Their songwriting sequences are among the film’s best; as with the studio section of Once, this is a filmmaker showing how musicians break open an engine and tinker around. In those scenes, and throughout Sing Street, Carney conveys the joy and escape of creativity, as well as the hope and longing his protagonist feels for Raphina in the songs he writes, and his band plays, for her. This kind of thing is infectious; she appears in their music videos, and explains that she’ll do anything “for our art,” because “you can never do anything by half!”

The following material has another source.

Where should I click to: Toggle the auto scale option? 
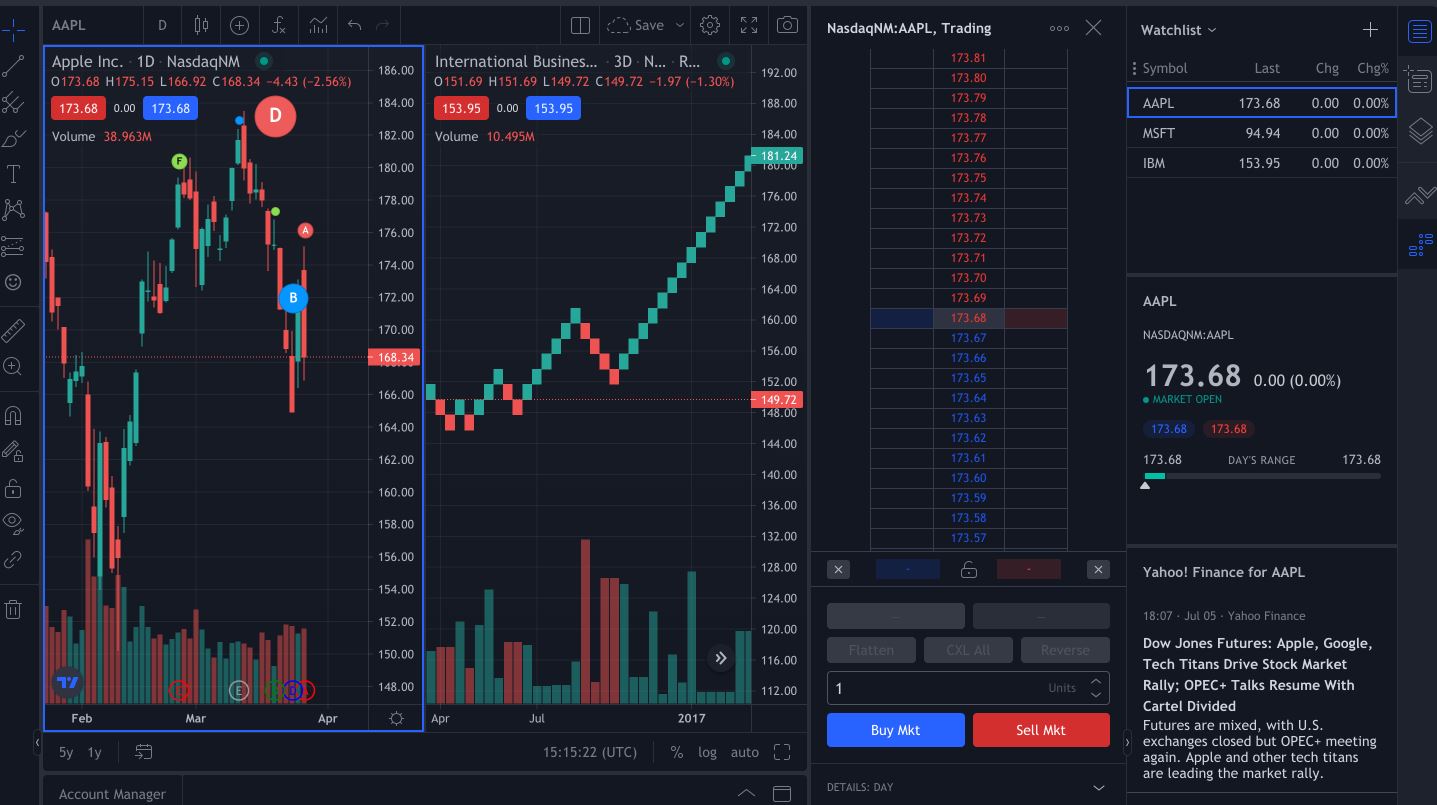click(x=744, y=752)
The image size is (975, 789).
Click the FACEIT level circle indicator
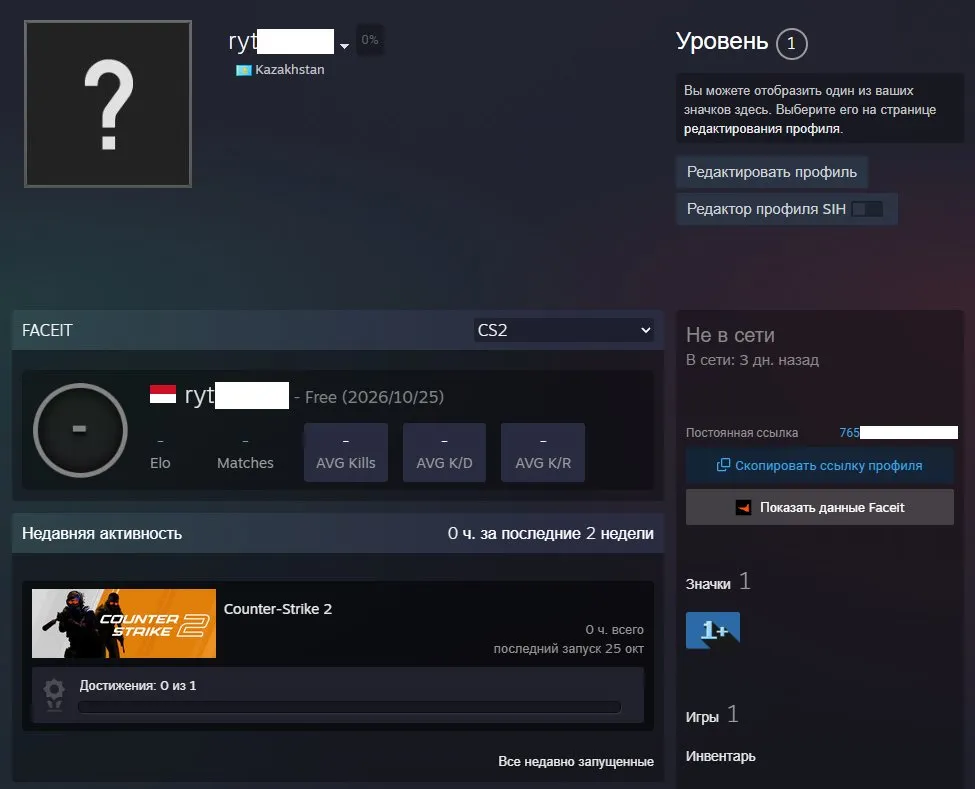[80, 430]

Those videos look exactly right, by the way – cheap and derivative, but derived from the sensible sources. More than that, they’re energetic. The band isn’t good right off the bat, a mistake many music movies make, but they’re also not so comically bad they could never be good, a mistake made by many more. One of the film’s good running gags is how each new influence Brendan introduces Conor to becomes the next thing the band imitates, in their musical style and fashion sense. It’s a funny bit, but it’s also true: in music, film, painting, and just about any creative art form, fumbling through imitation is how you find your own style.

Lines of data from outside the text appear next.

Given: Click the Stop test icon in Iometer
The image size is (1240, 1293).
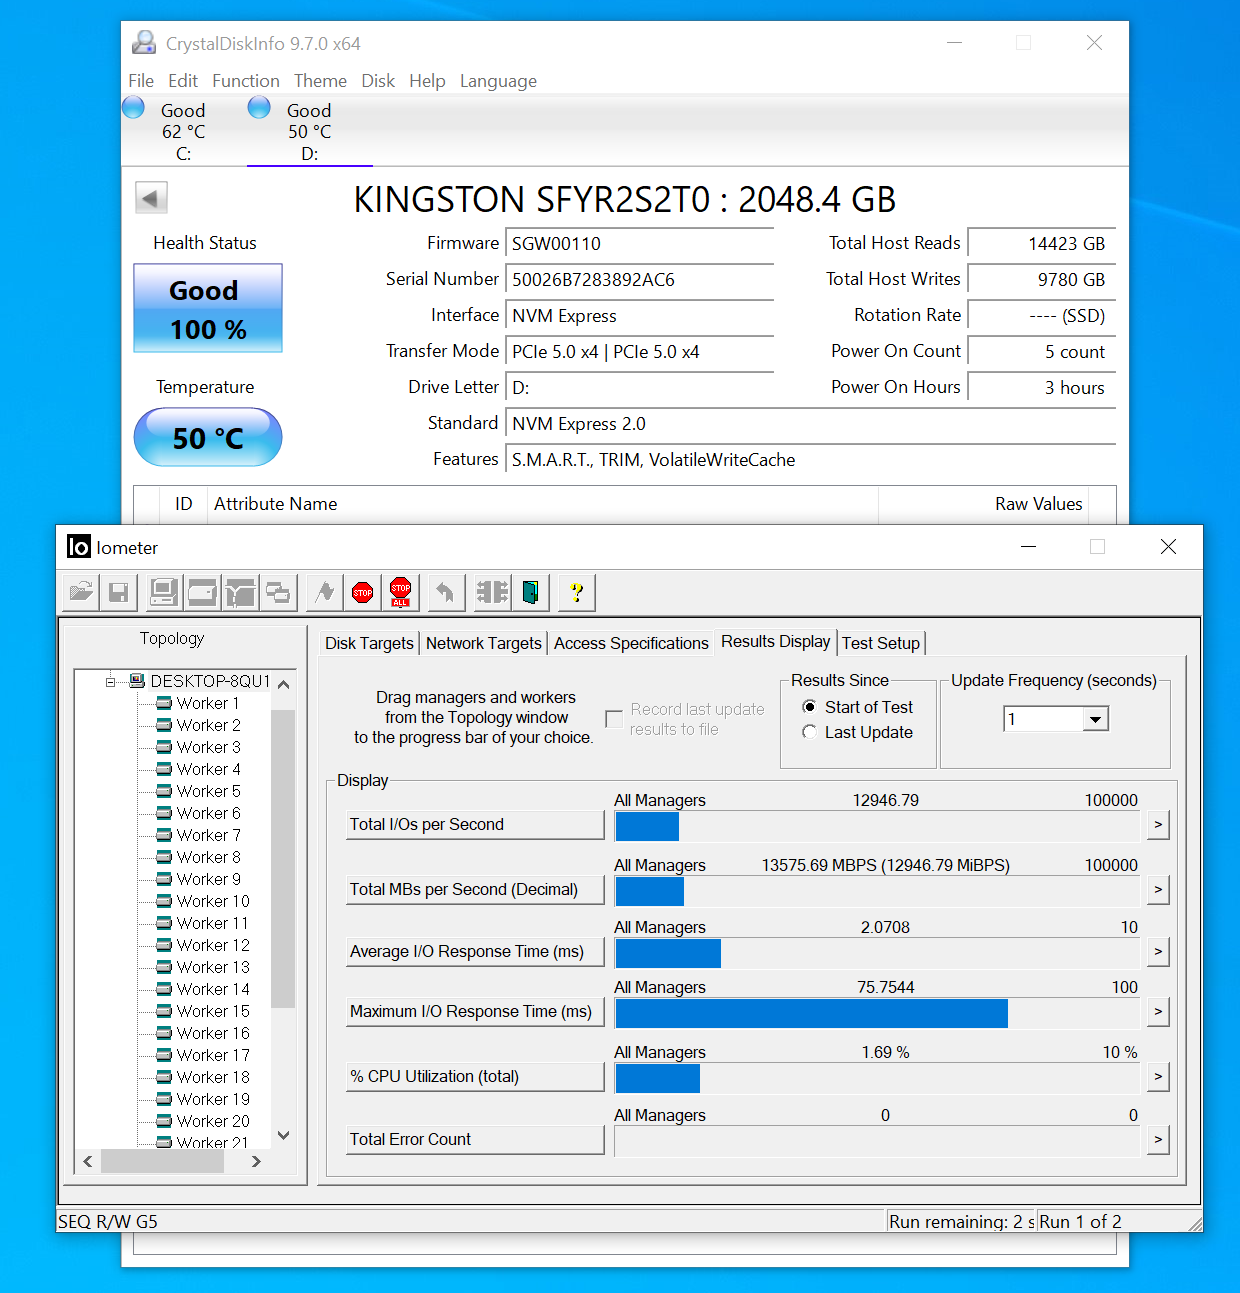Looking at the screenshot, I should coord(363,593).
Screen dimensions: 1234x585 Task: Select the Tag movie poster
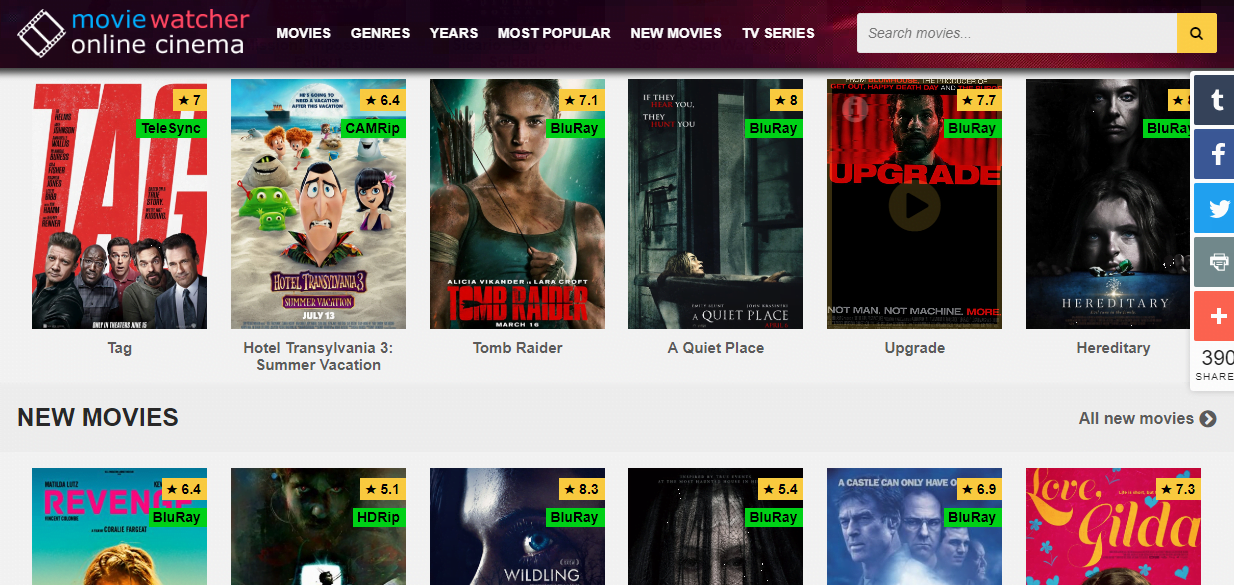pyautogui.click(x=119, y=204)
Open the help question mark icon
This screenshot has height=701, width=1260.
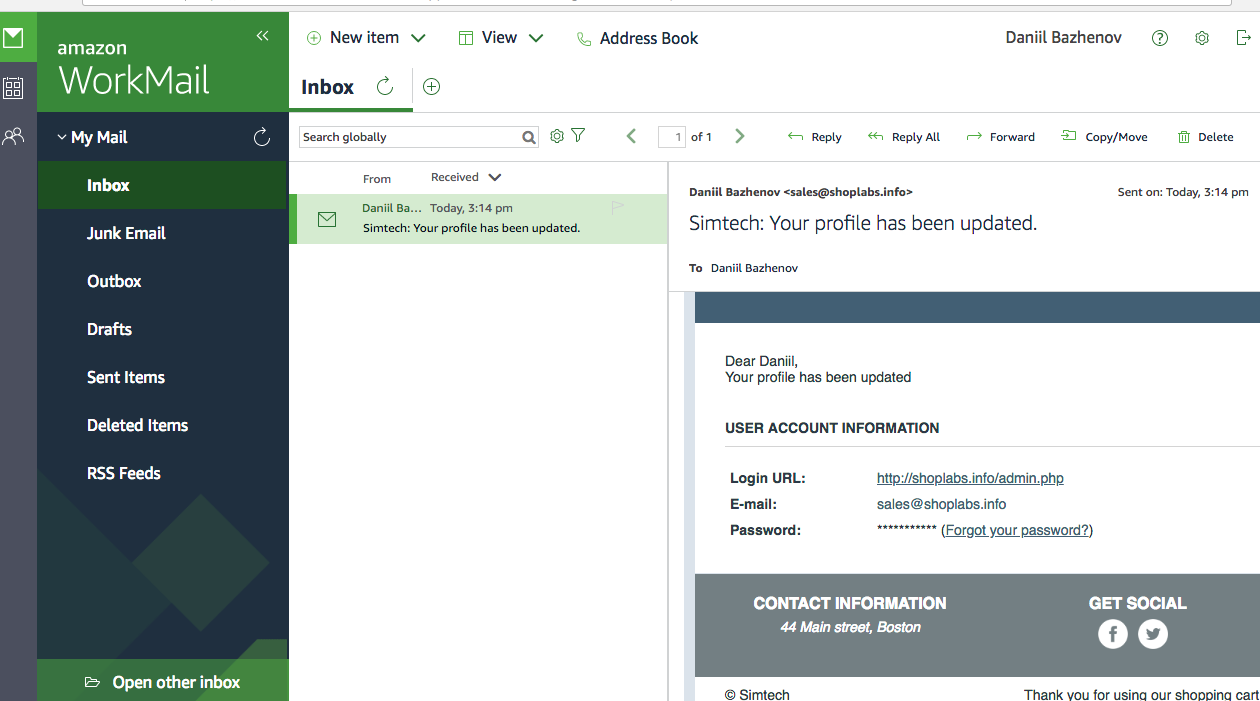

The character of Brendan functions much as Philip Seymour Hoffman’s Lester Bangs did in Almost Famous; he provides mottos (“Rock and roll is a risk”), keen insights (which Conor then recites verbatim to others), and education (he hands him key albums and insists, “This is school.”). His brother is an inspiration and a mentor – and like such people often are, he’s also a cautionary tale. He’s full of wisdom and talent, but he’s also a smoked-up burnout who rarely leaves his record player. “But once,” he assures his brother, “I was a fucking jet engine.

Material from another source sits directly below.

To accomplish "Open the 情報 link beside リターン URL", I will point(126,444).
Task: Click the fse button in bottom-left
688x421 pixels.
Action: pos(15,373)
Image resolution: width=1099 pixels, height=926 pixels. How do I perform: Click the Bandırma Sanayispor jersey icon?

And that’s the blood that flows throughout Carney’s films. In Once, our protagonists go to the bank to get a small loan to pay for their demo session, and when they finish the pitch, the manager asks, “Can I show you something?” Carney cuts to the man in the suit, earnestly singing and strumming his guitar – a guitar he keeps hidden, somewhere in that office. Music and musical dreams are common currency, and inside anyone with a creative bone in their body lurks the question of the something you could be if you just get the shot, or (more often) could’ve been if you’d just taken it. These are big, bold themes – operatic, even – and while they can be expressed in words (like this simple exchange in Once, between the guy and his father: “I’m goin’ tomorrow, dad.” “Good man, about time… Make your mark”), they find power in the song that ends Sing Street, with its urgent, intense hook: “You’re never gonna stop if you don’t go now / You’re never gonna know if you don’t find out.”

The studio performance of “When Your Mind’s Made Up” in Once wrecks me every time; the emotion and force of this song are bigger than any dialogue could contain. There’s a scene like that in Sing Street, in which Conor and his band are shooting what he envisions as an elaborate, “American prom” music video in the school gym. They’ve only got a ragtag handful of extras, with no choreography and no costumes or decoration to speak of. But as he performs, we see the video Conor’s imagining. It’s the first time Carney’s ever really gone into an “imagined” musical number, and the effect is devastating. In the impossibly shiny and joyful video of his mind’s eye, the band is playing perfectly, their song catchy and infectious yet heartfelt. The headmaster approves, Conor’s parents are back together, his brother is happy, and the girl looks at him with love in her eyes.

That knockout sequence holds the key to Sing Street, and to all of Carney’s musicals – the idea that when you find your way into a song, you can create your own destiny. And inside that song and the world you make there, everything works out, and anything is possible.

Sing Street is out Friday in limited release.